-- START --
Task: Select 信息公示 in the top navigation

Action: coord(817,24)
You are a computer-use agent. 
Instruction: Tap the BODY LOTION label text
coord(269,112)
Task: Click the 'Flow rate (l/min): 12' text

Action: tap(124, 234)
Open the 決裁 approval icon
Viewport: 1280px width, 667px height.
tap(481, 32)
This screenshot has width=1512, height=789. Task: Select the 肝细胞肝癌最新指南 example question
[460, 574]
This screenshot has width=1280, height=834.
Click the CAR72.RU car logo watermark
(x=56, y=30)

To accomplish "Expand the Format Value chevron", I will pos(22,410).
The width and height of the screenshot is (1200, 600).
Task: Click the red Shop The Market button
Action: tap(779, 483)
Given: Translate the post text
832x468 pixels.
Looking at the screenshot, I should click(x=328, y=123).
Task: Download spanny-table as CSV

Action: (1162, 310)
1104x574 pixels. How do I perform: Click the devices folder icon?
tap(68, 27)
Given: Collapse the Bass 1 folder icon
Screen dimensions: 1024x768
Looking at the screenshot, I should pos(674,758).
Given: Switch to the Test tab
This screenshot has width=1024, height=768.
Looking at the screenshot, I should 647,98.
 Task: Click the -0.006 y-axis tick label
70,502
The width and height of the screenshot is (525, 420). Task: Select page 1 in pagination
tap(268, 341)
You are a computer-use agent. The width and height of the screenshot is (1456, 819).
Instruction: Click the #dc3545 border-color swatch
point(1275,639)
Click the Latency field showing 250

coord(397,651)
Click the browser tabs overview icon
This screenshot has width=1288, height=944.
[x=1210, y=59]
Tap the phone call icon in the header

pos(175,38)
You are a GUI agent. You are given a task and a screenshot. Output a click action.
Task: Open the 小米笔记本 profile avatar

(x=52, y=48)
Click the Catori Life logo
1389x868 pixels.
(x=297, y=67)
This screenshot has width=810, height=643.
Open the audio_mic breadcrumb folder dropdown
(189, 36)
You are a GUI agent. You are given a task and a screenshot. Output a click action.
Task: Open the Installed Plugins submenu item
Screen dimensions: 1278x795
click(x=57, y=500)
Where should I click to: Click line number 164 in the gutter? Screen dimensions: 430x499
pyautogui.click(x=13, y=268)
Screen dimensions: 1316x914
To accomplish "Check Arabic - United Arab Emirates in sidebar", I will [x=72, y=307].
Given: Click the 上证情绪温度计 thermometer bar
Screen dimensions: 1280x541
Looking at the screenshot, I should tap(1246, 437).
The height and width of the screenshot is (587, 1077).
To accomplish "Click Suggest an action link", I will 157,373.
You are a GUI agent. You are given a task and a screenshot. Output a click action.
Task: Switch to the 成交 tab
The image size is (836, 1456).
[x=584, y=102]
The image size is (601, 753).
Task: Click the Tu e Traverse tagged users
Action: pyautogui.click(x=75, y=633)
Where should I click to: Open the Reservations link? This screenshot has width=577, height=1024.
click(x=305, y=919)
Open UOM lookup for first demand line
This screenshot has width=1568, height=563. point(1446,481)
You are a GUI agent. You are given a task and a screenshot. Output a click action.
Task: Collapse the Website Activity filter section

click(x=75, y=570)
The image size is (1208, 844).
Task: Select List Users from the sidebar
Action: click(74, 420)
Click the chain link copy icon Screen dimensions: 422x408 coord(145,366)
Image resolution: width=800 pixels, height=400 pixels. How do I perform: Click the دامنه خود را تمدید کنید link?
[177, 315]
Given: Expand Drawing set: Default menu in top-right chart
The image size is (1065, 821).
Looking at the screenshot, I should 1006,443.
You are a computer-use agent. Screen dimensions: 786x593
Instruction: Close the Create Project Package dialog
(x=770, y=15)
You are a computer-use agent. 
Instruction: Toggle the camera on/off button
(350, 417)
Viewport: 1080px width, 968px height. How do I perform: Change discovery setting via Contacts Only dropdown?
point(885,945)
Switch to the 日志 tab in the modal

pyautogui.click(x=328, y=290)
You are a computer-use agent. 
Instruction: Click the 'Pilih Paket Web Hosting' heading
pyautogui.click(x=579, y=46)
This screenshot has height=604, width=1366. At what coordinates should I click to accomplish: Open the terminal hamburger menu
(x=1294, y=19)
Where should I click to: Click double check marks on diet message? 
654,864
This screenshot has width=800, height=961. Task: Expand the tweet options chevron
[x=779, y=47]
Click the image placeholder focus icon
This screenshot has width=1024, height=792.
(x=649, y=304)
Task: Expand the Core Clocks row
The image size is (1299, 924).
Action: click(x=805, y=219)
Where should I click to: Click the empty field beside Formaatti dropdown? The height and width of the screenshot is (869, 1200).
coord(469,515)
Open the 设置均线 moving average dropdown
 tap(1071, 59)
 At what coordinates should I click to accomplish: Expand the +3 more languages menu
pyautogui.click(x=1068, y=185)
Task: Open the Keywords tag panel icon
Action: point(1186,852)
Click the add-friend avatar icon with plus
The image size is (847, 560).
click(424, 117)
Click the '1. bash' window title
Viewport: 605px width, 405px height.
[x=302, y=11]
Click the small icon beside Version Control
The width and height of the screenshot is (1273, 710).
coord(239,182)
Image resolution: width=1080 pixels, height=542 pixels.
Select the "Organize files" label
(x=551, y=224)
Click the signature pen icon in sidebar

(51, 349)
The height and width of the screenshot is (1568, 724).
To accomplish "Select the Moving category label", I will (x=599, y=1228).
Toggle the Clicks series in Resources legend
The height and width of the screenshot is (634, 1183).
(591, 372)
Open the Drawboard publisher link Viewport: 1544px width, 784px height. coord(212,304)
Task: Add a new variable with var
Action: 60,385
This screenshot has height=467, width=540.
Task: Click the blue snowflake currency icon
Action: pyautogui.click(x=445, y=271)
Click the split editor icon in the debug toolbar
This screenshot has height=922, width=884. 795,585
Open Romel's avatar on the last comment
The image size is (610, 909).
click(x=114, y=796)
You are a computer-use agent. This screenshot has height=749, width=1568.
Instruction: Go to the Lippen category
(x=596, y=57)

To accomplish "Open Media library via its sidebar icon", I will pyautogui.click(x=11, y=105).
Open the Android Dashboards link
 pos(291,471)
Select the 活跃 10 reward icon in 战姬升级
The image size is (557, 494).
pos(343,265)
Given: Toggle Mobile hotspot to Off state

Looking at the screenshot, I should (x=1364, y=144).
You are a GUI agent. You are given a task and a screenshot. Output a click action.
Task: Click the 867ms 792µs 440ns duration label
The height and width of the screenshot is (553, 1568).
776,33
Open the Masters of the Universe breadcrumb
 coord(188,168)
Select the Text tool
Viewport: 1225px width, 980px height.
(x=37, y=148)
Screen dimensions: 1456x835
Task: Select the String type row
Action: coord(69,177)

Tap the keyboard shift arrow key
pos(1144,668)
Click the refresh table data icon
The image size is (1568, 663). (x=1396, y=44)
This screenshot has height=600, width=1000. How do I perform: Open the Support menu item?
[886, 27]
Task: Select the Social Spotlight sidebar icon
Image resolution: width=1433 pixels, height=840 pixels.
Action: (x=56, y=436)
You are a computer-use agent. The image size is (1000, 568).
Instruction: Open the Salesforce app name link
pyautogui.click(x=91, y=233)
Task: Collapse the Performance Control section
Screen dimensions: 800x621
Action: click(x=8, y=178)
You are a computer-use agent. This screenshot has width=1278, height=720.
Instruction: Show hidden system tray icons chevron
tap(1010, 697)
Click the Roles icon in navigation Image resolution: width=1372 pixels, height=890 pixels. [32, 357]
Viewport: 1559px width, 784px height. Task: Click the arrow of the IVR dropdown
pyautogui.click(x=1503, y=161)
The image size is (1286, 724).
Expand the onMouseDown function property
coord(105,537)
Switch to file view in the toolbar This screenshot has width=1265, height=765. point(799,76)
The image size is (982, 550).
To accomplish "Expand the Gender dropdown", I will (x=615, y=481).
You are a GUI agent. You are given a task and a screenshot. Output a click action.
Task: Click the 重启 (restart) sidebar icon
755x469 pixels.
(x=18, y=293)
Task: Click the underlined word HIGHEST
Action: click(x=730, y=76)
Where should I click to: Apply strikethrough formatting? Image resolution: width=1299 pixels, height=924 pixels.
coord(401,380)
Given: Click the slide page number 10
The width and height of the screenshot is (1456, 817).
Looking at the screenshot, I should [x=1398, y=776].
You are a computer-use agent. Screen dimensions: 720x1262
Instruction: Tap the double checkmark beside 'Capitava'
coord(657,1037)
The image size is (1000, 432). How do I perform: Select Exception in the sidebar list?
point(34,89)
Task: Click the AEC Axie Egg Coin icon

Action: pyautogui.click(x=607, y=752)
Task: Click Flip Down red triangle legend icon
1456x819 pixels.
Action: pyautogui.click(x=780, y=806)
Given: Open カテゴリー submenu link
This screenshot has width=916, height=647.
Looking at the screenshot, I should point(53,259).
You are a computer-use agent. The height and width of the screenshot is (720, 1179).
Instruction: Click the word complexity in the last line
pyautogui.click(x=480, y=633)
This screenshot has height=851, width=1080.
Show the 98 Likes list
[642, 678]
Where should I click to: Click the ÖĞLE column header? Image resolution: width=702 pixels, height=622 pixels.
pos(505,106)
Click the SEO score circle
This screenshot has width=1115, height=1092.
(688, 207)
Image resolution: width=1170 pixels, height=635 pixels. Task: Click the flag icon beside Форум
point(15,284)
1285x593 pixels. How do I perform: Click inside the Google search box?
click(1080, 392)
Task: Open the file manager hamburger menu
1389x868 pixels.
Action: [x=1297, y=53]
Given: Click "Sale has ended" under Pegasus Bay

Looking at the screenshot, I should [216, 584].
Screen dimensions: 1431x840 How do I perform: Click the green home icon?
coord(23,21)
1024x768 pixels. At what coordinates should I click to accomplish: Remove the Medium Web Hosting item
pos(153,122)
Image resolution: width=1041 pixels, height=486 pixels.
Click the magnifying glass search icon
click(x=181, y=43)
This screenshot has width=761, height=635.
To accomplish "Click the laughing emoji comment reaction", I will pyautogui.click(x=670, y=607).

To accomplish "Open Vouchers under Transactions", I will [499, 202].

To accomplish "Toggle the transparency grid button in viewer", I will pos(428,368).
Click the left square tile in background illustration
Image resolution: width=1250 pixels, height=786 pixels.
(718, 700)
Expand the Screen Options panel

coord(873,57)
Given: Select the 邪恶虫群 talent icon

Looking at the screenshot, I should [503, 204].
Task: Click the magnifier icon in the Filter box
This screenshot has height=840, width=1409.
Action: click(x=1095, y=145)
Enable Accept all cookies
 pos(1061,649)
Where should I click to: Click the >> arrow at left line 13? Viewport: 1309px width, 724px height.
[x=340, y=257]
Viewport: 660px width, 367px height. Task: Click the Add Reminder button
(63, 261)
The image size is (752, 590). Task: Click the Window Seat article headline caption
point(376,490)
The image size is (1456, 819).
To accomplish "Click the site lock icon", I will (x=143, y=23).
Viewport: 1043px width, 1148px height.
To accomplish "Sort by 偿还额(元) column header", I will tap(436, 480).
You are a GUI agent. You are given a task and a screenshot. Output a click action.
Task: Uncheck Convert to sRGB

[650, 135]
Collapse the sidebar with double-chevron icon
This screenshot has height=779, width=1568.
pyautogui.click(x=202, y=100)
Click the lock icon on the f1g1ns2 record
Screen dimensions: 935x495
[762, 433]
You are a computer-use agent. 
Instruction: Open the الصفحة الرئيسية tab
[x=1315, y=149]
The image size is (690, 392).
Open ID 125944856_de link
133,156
-- END --
- [WRITTEN INSTRUCTION]: Please retype the lines of the material above, everything from the line containing "Given: Switch to the Test tab" down to the line containing "tap(268, 341)", both of those lines included, without changing a character.

- [RESULT FOR THIS TASK]:
Given: Switch to the Test tab
This screenshot has width=1024, height=768.
Looking at the screenshot, I should 647,98.
 Task: Click the -0.006 y-axis tick label
70,502
The width and height of the screenshot is (525, 420). Task: Select page 1 in pagination
tap(268, 341)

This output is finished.